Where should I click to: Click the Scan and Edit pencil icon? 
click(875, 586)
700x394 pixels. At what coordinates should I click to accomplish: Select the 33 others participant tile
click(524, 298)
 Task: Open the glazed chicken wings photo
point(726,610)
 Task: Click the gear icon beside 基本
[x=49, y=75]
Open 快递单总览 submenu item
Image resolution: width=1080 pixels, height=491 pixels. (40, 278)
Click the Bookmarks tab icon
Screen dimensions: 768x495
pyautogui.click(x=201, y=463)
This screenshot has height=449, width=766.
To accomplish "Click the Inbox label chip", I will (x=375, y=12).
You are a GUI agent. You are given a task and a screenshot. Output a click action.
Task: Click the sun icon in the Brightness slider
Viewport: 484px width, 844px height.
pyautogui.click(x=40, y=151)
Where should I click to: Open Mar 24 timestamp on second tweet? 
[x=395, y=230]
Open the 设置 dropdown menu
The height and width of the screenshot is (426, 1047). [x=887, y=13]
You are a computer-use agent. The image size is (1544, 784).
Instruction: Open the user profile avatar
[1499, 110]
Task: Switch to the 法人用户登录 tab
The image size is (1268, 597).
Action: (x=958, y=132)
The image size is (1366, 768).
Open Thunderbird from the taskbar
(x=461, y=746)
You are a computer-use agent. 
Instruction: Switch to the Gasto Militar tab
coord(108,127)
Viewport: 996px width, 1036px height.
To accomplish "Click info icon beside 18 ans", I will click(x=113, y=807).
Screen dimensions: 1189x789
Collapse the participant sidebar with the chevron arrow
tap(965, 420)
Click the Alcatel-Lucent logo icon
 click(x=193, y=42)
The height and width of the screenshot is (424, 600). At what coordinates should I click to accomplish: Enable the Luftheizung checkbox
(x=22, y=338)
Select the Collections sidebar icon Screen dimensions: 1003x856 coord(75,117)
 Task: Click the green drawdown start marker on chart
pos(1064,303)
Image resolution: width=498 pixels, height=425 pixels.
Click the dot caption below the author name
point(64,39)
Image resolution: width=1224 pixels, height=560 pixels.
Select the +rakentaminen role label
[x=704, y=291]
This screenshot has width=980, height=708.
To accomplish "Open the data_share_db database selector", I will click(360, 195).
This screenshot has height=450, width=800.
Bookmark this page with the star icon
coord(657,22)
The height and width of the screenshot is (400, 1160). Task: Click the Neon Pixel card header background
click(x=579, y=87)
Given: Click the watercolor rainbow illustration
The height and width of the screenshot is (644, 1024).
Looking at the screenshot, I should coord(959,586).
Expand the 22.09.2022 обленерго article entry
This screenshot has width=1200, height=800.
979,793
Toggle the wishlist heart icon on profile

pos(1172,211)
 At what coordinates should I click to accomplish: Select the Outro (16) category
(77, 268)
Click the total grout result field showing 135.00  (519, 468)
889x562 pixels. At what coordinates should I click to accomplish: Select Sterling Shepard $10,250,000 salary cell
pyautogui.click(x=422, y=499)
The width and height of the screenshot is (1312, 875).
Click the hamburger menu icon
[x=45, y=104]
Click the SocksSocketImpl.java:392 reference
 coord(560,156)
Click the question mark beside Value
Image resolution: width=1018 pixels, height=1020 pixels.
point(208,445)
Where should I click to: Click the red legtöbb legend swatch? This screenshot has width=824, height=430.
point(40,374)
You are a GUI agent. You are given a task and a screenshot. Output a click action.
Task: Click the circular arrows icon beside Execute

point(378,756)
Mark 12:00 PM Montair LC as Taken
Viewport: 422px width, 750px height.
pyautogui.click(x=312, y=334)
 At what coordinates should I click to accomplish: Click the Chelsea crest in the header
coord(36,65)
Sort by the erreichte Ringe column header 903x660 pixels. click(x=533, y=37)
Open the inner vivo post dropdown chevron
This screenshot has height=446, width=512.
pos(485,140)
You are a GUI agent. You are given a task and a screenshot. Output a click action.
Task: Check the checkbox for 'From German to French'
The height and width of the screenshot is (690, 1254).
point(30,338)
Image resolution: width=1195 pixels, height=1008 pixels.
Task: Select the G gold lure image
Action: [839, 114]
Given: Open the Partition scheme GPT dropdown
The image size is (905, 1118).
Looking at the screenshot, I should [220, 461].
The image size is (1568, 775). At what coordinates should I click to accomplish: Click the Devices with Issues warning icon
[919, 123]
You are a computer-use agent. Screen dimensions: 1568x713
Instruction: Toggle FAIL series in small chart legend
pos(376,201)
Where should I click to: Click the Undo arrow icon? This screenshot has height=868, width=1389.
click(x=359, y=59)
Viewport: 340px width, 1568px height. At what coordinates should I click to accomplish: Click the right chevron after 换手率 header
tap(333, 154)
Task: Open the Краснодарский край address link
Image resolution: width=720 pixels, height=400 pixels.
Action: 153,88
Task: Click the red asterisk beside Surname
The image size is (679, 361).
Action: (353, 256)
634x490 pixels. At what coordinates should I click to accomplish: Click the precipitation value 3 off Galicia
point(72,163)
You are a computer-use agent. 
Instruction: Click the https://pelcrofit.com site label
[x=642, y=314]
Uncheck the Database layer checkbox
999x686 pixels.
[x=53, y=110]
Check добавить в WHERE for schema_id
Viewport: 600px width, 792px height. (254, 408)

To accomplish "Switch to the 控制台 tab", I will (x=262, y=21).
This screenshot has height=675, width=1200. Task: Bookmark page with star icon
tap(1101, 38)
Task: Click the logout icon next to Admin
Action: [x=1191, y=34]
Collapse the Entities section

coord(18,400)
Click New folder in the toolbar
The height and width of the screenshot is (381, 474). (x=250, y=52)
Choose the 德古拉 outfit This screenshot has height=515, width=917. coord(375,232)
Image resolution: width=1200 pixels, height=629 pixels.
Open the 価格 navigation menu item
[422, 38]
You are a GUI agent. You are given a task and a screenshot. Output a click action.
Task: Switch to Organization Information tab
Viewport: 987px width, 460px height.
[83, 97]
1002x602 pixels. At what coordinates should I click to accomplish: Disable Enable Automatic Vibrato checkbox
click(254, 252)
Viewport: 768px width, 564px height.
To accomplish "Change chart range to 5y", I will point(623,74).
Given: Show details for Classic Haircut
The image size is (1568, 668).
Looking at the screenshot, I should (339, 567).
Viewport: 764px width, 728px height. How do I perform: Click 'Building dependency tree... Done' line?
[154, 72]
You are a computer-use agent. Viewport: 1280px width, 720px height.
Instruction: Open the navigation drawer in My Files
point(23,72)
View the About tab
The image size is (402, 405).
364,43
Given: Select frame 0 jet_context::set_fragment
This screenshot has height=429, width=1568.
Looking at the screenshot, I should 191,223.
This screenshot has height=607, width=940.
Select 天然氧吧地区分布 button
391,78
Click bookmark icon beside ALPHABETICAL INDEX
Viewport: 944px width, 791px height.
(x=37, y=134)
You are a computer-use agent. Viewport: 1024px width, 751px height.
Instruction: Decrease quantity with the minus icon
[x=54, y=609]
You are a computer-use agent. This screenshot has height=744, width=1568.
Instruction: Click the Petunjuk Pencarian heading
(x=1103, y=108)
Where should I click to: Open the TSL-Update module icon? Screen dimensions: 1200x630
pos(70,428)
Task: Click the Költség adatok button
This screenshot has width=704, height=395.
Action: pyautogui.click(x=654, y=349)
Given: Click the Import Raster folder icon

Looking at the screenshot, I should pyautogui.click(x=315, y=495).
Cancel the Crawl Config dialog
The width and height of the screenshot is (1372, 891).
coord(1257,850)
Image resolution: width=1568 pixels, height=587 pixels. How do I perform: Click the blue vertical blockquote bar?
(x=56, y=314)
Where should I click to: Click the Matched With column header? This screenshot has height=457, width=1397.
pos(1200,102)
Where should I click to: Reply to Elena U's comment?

=====

## Work item
All records above must be printed again, exactly.

## Task solution
Where should I click to: Click the Scan and Edit pencil icon? 
click(875, 586)
700x394 pixels. At what coordinates should I click to accomplish: Select the 33 others participant tile
click(524, 298)
 Task: Open the glazed chicken wings photo
point(726,610)
 Task: Click the gear icon beside 基本
[x=49, y=75]
Open 快递单总览 submenu item
Image resolution: width=1080 pixels, height=491 pixels. (40, 278)
Click the Bookmarks tab icon
Screen dimensions: 768x495
pyautogui.click(x=201, y=463)
This screenshot has height=449, width=766.
To accomplish "Click the Inbox label chip", I will (x=375, y=12).
You are a GUI agent. You are given a task and a screenshot. Output a click action.
Task: Click the sun icon in the Brightness slider
Viewport: 484px width, 844px height.
pyautogui.click(x=40, y=151)
Where should I click to: Open Mar 24 timestamp on second tweet? 
[x=395, y=230]
Open the 设置 dropdown menu
The height and width of the screenshot is (426, 1047). [x=887, y=13]
You are a computer-use agent. The image size is (1544, 784).
Instruction: Open the user profile avatar
[1499, 110]
Task: Switch to the 法人用户登录 tab
The image size is (1268, 597).
Action: (x=958, y=132)
The image size is (1366, 768).
Open Thunderbird from the taskbar
(x=461, y=746)
You are a computer-use agent. 
Instruction: Switch to the Gasto Militar tab
coord(108,127)
Viewport: 996px width, 1036px height.
To accomplish "Click info icon beside 18 ans", I will click(x=113, y=807).
Screen dimensions: 1189x789
Collapse the participant sidebar with the chevron arrow
tap(965, 420)
Click the Alcatel-Lucent logo icon
 click(x=193, y=42)
The height and width of the screenshot is (424, 600). At what coordinates should I click to accomplish: Enable the Luftheizung checkbox
(x=22, y=338)
Select the Collections sidebar icon Screen dimensions: 1003x856 coord(75,117)
 Task: Click the green drawdown start marker on chart
pos(1064,303)
Image resolution: width=498 pixels, height=425 pixels.
Click the dot caption below the author name
point(64,39)
Image resolution: width=1224 pixels, height=560 pixels.
Select the +rakentaminen role label
[x=704, y=291]
This screenshot has width=980, height=708.
To accomplish "Open the data_share_db database selector", I will click(360, 195).
This screenshot has height=450, width=800.
Bookmark this page with the star icon
coord(657,22)
The height and width of the screenshot is (400, 1160). Task: Click the Neon Pixel card header background
click(x=579, y=87)
Given: Click the watercolor rainbow illustration
The height and width of the screenshot is (644, 1024).
Looking at the screenshot, I should coord(959,586).
Expand the 22.09.2022 обленерго article entry
This screenshot has width=1200, height=800.
979,793
Toggle the wishlist heart icon on profile

pos(1172,211)
 At what coordinates should I click to accomplish: Select the Outro (16) category
(77, 268)
Click the total grout result field showing 135.00  (519, 468)
889x562 pixels. At what coordinates should I click to accomplish: Select Sterling Shepard $10,250,000 salary cell
pyautogui.click(x=422, y=499)
The width and height of the screenshot is (1312, 875).
Click the hamburger menu icon
[x=45, y=104]
Click the SocksSocketImpl.java:392 reference
 coord(560,156)
Click the question mark beside Value
Image resolution: width=1018 pixels, height=1020 pixels.
point(208,445)
Where should I click to: Click the red legtöbb legend swatch? This screenshot has width=824, height=430.
point(40,374)
You are a GUI agent. You are given a task and a screenshot. Output a click action.
Task: Click the circular arrows icon beside Execute

point(378,756)
Mark 12:00 PM Montair LC as Taken
Viewport: 422px width, 750px height.
pyautogui.click(x=312, y=334)
 At what coordinates should I click to accomplish: Click the Chelsea crest in the header
coord(36,65)
Sort by the erreichte Ringe column header 903x660 pixels. click(x=533, y=37)
Open the inner vivo post dropdown chevron
This screenshot has height=446, width=512.
pos(485,140)
You are a GUI agent. You are given a task and a screenshot. Output a click action.
Task: Check the checkbox for 'From German to French'
The height and width of the screenshot is (690, 1254).
point(30,338)
Image resolution: width=1195 pixels, height=1008 pixels.
Task: Select the G gold lure image
Action: [839, 114]
Given: Open the Partition scheme GPT dropdown
The image size is (905, 1118).
Looking at the screenshot, I should [220, 461].
The image size is (1568, 775). At what coordinates should I click to accomplish: Click the Devices with Issues warning icon
[919, 123]
You are a computer-use agent. Screen dimensions: 1568x713
Instruction: Toggle FAIL series in small chart legend
pos(376,201)
Where should I click to: Click the Undo arrow icon? This screenshot has height=868, width=1389.
click(x=359, y=59)
Viewport: 340px width, 1568px height. At what coordinates should I click to accomplish: Click the right chevron after 换手率 header
tap(333, 154)
Task: Open the Краснодарский край address link
Image resolution: width=720 pixels, height=400 pixels.
Action: 153,88
Task: Click the red asterisk beside Surname
The image size is (679, 361).
Action: (353, 256)
634x490 pixels. At what coordinates should I click to accomplish: Click the precipitation value 3 off Galicia
point(72,163)
You are a computer-use agent. 
Instruction: Click the https://pelcrofit.com site label
[x=642, y=314]
Uncheck the Database layer checkbox
999x686 pixels.
[x=53, y=110]
Check добавить в WHERE for schema_id
Viewport: 600px width, 792px height. (254, 408)

To accomplish "Switch to the 控制台 tab", I will (x=262, y=21).
This screenshot has height=675, width=1200. Task: Bookmark page with star icon
tap(1101, 38)
Task: Click the logout icon next to Admin
Action: [x=1191, y=34]
Collapse the Entities section

coord(18,400)
Click New folder in the toolbar
The height and width of the screenshot is (381, 474). (x=250, y=52)
Choose the 德古拉 outfit This screenshot has height=515, width=917. coord(375,232)
Image resolution: width=1200 pixels, height=629 pixels.
Open the 価格 navigation menu item
[422, 38]
You are a GUI agent. You are given a task and a screenshot. Output a click action.
Task: Switch to Organization Information tab
Viewport: 987px width, 460px height.
[83, 97]
1002x602 pixels. At what coordinates should I click to accomplish: Disable Enable Automatic Vibrato checkbox
click(254, 252)
Viewport: 768px width, 564px height.
To accomplish "Change chart range to 5y", I will point(623,74).
Given: Show details for Classic Haircut
The image size is (1568, 668).
Looking at the screenshot, I should (339, 567).
Viewport: 764px width, 728px height. How do I perform: Click 'Building dependency tree... Done' line?
[154, 72]
You are a computer-use agent. Viewport: 1280px width, 720px height.
Instruction: Open the navigation drawer in My Files
point(23,72)
View the About tab
The image size is (402, 405).
364,43
Given: Select frame 0 jet_context::set_fragment
This screenshot has height=429, width=1568.
Looking at the screenshot, I should 191,223.
This screenshot has height=607, width=940.
Select 天然氧吧地区分布 button
391,78
Click bookmark icon beside ALPHABETICAL INDEX
Viewport: 944px width, 791px height.
(x=37, y=134)
You are a computer-use agent. Viewport: 1024px width, 751px height.
Instruction: Decrease quantity with the minus icon
[x=54, y=609]
You are a computer-use agent. This screenshot has height=744, width=1568.
Instruction: Click the Petunjuk Pencarian heading
(x=1103, y=108)
Where should I click to: Open the TSL-Update module icon? Screen dimensions: 1200x630
pos(70,428)
Task: Click the Költség adatok button
This screenshot has width=704, height=395.
Action: pyautogui.click(x=654, y=349)
Given: Click the Import Raster folder icon

Looking at the screenshot, I should pyautogui.click(x=315, y=495).
Cancel the Crawl Config dialog
The width and height of the screenshot is (1372, 891).
coord(1257,850)
Image resolution: width=1568 pixels, height=587 pixels. How do I perform: Click the blue vertical blockquote bar?
(x=56, y=314)
Where should I click to: Click the Matched With column header? This screenshot has height=457, width=1397.
pos(1200,102)
Where should I click to: Reply to Elena U's comment?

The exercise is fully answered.